In my previous post the first example was supposed to use 
#169; with little 
ampersand in the front.

cheers

Malcolm

Date: Fri, 25 Apr 2003 08:18:32 +1200

I'm having a lot of trouble getting *©* (the copyright 
system) to 
output.

I know this problem has been explained before but I can't 
find the thread 
which has a working answer.

I'm getting this:

<xsl:text disable-output-escaping="yes">©</xsl:text> gives 
the actual (c) 
symbol in the HTML doc which looks like this: © in the 
browser but look OK 
in XMLSpy.


This is a character encoding issue.  The output file is probably in utf-8 
encoding (which Spy is reading just fine), but the browser thinks it is 
receiving something else, probably iso-885901 (i.e., latin-1).  Your character 
takes two bytes in utf-8 but the browser's encoding uses only one byte per 
character, so it displays two characters, neither one being what you wanted.

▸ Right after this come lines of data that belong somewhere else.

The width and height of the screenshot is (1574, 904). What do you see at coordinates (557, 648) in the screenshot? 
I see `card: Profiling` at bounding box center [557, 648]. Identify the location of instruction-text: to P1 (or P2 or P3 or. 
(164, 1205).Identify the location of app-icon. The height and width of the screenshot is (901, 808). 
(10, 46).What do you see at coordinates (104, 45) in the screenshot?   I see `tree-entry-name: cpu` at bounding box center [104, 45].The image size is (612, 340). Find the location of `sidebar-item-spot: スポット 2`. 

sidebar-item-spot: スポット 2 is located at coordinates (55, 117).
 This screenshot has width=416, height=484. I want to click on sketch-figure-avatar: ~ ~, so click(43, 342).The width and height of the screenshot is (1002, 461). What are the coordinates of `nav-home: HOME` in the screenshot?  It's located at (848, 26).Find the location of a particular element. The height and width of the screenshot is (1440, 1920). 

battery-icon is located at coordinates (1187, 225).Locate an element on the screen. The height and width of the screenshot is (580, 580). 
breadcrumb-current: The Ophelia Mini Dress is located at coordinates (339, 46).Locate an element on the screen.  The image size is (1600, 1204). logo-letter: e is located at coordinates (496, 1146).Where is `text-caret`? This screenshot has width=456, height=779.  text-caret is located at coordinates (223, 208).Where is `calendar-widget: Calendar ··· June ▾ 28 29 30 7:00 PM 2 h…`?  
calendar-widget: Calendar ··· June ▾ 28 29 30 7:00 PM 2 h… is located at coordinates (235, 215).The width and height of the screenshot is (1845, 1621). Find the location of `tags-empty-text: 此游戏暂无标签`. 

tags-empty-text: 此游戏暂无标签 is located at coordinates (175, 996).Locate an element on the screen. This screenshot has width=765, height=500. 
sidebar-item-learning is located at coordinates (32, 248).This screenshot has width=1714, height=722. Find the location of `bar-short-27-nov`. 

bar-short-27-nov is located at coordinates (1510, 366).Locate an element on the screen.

Either you have to specify the output encoding that the browser is set for, or 
(better) add a <meta> element that tells the browser which encoding you are 
using.  You can find the right syntax for this through Google.  I am assuming 
here that you are outputting HTML.

<xsl:text>&copy;</xsl:text> gives an undefined entity error.

<xsl:text disable-output-escaping="yes">&copy;</xsl:text> gives an 
undefined entity error.


Of course you get that result, xml does not know anything about all those html 
entities for special characters unless you put them in a DTD.  It will work if 
you use a numeric reference like &#169; and a browser will also recognize it.

And you do not need to use d-o-e, either.